Each line of the listing below that includes "accomplish" should be reported.

* **EXCERPTED DATA**:
········

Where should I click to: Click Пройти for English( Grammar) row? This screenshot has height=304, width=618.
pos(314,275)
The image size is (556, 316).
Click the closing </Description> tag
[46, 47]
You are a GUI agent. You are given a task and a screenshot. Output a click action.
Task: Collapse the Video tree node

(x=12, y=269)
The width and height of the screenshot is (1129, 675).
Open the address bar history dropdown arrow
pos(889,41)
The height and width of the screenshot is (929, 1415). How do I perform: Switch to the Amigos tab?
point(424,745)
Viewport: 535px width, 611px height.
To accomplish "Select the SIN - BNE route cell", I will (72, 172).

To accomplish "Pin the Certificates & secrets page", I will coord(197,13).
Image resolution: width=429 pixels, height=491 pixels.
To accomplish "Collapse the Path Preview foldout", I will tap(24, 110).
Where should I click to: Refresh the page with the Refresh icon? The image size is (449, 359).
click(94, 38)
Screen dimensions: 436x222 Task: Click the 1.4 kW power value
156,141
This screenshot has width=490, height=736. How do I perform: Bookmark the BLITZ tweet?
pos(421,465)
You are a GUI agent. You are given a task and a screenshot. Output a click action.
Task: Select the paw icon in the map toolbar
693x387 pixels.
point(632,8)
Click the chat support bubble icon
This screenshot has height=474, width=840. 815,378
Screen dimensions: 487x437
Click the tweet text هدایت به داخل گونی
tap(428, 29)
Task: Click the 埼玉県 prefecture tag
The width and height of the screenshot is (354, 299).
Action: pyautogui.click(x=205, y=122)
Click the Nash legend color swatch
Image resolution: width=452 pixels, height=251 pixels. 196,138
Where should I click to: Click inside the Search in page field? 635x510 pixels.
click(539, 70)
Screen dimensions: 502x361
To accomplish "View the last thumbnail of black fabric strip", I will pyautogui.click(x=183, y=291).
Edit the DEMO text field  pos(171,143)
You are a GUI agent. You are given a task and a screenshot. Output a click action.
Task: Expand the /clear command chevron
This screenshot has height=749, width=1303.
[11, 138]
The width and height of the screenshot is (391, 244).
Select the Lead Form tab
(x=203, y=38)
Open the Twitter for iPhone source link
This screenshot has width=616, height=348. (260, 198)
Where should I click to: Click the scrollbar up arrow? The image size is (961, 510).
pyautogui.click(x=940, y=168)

········

* **PROBLEM SOLUTION**:
To accomplish "Select the SIN - BNE route cell", I will (72, 172).
To accomplish "Pin the Certificates & secrets page", I will coord(197,13).
To accomplish "Collapse the Path Preview foldout", I will tap(24, 110).
To accomplish "View the last thumbnail of black fabric strip", I will pyautogui.click(x=183, y=291).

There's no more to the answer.